# Problem:
Please repeat word for word only the part of the material below that runs from the line with "Where should I click to: Show" through the line with "(x=930, y=53)", including both of those lines.

# Provided entries:
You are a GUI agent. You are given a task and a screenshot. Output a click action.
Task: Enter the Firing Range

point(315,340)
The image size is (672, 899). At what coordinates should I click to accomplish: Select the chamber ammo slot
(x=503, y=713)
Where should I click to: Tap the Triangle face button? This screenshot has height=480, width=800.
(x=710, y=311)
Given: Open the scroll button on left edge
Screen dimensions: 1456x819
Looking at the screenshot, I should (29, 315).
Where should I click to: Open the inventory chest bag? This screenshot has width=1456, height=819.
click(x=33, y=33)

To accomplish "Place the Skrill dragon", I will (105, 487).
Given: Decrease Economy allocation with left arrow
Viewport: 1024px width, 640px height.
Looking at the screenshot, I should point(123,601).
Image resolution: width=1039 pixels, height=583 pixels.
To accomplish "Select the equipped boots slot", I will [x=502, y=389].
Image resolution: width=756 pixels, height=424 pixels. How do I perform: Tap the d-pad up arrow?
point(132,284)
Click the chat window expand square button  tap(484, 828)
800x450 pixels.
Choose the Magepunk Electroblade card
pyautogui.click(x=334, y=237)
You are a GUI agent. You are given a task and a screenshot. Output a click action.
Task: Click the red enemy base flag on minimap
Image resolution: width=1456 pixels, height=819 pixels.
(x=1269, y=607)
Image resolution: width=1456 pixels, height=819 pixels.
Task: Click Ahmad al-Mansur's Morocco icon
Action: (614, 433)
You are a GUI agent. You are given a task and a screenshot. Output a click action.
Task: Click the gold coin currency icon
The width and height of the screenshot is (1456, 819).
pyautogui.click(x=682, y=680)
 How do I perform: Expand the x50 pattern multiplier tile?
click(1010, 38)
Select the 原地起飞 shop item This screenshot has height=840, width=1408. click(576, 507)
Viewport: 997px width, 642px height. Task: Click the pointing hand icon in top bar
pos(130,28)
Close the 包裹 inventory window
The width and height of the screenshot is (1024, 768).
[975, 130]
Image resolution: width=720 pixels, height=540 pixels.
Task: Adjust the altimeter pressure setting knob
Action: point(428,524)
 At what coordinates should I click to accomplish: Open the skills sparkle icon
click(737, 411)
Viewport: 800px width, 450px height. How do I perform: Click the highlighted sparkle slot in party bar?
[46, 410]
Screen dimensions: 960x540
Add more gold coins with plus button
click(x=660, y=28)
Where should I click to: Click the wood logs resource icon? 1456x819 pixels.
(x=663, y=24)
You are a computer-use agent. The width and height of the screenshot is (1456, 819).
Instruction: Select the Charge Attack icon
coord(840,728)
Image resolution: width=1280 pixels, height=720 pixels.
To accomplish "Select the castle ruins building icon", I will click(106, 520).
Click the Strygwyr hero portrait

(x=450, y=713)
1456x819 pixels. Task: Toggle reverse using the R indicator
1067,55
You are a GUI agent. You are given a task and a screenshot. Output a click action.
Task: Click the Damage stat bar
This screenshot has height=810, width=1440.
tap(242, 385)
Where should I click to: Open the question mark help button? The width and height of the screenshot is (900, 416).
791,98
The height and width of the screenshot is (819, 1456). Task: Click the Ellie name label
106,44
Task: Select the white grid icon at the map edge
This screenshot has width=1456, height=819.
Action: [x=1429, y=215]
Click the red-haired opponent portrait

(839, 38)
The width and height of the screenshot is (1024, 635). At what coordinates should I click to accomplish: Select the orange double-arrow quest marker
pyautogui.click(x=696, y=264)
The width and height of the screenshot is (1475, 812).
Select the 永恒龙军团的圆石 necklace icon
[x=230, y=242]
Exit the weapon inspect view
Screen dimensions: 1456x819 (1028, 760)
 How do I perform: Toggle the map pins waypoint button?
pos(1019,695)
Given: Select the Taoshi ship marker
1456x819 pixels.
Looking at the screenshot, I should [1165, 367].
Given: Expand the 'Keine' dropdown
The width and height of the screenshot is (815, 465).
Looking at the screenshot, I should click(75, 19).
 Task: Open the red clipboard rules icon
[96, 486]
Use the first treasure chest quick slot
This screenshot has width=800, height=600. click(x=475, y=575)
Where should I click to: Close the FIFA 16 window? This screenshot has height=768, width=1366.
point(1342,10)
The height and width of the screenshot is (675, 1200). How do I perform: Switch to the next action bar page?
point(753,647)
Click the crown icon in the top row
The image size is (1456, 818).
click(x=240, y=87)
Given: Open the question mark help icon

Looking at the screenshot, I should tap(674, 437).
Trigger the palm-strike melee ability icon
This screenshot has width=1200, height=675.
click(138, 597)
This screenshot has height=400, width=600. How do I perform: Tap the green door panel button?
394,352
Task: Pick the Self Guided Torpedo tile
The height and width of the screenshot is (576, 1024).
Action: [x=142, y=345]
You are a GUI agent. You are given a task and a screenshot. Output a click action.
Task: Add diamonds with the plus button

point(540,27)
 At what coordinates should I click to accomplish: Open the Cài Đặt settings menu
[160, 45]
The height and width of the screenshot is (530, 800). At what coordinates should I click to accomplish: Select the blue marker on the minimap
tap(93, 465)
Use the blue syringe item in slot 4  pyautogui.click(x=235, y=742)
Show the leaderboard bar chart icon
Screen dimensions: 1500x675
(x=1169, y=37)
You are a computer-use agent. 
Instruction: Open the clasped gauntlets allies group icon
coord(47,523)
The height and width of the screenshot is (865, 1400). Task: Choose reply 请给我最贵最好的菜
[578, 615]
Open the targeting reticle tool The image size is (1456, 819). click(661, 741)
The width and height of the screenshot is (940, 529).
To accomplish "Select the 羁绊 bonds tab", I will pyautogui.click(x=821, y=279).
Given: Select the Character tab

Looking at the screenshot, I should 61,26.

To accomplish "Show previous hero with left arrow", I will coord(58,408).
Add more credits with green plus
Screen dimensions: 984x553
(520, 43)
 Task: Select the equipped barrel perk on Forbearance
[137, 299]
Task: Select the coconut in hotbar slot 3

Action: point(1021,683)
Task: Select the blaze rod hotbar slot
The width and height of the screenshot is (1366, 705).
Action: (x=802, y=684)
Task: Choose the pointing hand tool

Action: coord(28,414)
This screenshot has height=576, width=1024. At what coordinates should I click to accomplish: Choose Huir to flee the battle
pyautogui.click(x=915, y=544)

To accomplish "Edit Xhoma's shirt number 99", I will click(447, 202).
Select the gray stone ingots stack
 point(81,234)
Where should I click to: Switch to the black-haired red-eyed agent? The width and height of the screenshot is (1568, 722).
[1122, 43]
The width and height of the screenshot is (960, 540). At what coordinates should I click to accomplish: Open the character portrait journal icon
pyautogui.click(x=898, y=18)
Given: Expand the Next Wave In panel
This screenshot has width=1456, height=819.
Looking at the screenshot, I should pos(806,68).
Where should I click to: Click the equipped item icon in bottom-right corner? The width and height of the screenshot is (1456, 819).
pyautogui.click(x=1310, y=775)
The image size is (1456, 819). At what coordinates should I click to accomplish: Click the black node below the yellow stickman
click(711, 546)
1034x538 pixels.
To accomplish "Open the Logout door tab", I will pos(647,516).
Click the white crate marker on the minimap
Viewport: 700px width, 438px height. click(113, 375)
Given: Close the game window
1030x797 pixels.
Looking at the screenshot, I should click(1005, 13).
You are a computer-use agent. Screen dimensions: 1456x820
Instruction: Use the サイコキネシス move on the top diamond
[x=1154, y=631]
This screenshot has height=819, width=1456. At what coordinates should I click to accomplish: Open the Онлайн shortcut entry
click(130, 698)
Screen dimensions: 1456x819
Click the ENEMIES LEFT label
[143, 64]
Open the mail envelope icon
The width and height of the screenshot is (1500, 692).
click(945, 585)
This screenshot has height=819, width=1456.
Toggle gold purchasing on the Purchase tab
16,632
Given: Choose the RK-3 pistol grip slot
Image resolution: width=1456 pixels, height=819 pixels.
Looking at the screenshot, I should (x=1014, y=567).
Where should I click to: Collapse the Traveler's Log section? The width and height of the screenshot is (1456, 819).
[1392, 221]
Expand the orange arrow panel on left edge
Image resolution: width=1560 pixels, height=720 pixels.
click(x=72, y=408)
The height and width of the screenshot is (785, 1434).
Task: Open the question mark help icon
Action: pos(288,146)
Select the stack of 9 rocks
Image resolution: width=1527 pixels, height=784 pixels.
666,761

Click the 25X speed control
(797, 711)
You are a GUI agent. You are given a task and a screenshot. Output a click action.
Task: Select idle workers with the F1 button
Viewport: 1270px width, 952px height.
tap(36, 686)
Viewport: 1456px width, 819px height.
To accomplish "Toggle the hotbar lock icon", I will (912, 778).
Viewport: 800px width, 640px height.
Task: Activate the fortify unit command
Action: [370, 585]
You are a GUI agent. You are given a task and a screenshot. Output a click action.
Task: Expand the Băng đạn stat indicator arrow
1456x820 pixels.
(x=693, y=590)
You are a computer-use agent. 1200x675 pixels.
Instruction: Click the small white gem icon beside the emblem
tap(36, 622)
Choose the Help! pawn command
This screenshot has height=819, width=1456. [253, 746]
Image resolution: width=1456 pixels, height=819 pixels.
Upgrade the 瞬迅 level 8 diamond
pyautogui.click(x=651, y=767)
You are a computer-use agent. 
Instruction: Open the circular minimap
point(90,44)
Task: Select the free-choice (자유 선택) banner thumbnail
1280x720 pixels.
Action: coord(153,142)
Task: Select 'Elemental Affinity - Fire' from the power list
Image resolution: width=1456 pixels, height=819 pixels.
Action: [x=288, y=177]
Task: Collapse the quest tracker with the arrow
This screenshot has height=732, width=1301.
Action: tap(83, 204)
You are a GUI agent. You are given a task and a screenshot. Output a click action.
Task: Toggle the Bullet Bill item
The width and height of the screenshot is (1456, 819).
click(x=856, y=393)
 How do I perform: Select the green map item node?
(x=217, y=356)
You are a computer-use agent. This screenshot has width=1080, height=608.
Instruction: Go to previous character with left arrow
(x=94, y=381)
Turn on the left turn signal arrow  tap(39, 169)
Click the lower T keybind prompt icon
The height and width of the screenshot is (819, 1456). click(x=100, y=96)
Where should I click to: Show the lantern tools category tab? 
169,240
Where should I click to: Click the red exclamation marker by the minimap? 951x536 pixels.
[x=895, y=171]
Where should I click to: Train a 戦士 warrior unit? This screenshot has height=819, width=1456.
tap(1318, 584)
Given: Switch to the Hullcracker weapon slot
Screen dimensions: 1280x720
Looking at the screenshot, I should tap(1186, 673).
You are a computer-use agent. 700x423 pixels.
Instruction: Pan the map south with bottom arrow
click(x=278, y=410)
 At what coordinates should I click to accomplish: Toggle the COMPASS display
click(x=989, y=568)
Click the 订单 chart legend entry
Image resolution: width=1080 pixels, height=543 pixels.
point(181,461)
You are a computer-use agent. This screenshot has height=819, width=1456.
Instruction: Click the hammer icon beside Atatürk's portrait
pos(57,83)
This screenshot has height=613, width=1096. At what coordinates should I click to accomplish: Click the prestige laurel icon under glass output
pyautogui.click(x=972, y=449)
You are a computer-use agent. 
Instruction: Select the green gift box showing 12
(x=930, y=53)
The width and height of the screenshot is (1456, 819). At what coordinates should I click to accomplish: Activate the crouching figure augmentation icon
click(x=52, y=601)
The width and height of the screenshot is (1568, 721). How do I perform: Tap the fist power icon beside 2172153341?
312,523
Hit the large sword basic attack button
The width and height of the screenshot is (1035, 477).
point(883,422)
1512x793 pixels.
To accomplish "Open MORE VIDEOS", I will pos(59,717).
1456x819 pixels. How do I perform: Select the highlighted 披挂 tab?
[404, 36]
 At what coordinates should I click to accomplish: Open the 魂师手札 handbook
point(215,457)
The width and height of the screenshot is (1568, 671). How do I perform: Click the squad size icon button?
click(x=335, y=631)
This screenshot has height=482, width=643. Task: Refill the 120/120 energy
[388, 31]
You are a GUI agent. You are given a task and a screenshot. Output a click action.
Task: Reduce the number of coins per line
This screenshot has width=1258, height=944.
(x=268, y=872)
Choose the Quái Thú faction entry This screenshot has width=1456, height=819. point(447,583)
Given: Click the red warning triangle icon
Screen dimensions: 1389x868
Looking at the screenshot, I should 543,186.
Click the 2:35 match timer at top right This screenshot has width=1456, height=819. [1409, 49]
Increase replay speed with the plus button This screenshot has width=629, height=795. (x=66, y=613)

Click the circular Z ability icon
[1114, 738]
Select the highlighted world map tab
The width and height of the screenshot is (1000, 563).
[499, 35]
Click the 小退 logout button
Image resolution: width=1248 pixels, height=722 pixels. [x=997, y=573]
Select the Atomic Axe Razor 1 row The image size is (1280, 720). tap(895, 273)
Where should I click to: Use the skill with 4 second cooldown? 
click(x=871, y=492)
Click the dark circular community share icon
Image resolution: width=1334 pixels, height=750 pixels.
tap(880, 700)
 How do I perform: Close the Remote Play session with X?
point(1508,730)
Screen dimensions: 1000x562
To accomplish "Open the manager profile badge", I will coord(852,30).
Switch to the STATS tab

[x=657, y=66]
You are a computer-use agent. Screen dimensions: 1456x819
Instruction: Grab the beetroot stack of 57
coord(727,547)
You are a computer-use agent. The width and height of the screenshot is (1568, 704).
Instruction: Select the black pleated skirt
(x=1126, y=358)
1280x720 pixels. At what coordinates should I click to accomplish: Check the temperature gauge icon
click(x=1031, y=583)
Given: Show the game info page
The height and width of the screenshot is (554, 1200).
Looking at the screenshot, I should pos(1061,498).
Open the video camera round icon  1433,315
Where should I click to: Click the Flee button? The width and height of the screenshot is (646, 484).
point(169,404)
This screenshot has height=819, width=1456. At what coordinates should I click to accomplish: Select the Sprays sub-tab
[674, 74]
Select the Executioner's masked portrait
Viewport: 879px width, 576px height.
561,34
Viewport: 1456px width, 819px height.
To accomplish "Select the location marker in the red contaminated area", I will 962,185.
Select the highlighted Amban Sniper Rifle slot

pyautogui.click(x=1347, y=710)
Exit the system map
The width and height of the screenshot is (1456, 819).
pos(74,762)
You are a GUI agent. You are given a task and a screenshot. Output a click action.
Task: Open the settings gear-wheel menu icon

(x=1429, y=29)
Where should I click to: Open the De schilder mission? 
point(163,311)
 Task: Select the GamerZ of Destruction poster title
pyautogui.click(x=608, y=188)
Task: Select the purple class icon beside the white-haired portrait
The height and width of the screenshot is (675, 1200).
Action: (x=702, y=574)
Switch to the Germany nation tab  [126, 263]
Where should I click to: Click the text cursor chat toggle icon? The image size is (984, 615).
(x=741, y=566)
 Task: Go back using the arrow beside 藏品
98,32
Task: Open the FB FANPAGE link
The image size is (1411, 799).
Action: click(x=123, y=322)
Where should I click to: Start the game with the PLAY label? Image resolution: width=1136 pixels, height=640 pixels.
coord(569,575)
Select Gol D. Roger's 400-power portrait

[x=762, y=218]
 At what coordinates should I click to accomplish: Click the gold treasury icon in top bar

# Result:
Where should I click to: Show the lantern tools category tab? 
169,240
Where should I click to: Click the red exclamation marker by the minimap? 951x536 pixels.
[x=895, y=171]
Where should I click to: Train a 戦士 warrior unit? This screenshot has height=819, width=1456.
tap(1318, 584)
Given: Switch to the Hullcracker weapon slot
Screen dimensions: 1280x720
Looking at the screenshot, I should tap(1186, 673).
You are a computer-use agent. 700x423 pixels.
Instruction: Pan the map south with bottom arrow
click(x=278, y=410)
 At what coordinates should I click to accomplish: Toggle the COMPASS display
click(x=989, y=568)
Click the 订单 chart legend entry
Image resolution: width=1080 pixels, height=543 pixels.
point(181,461)
You are a computer-use agent. This screenshot has height=819, width=1456.
Instruction: Click the hammer icon beside Atatürk's portrait
pos(57,83)
This screenshot has height=613, width=1096. At what coordinates should I click to accomplish: Click the prestige laurel icon under glass output
pyautogui.click(x=972, y=449)
You are a computer-use agent. 
Instruction: Select the green gift box showing 12
(x=930, y=53)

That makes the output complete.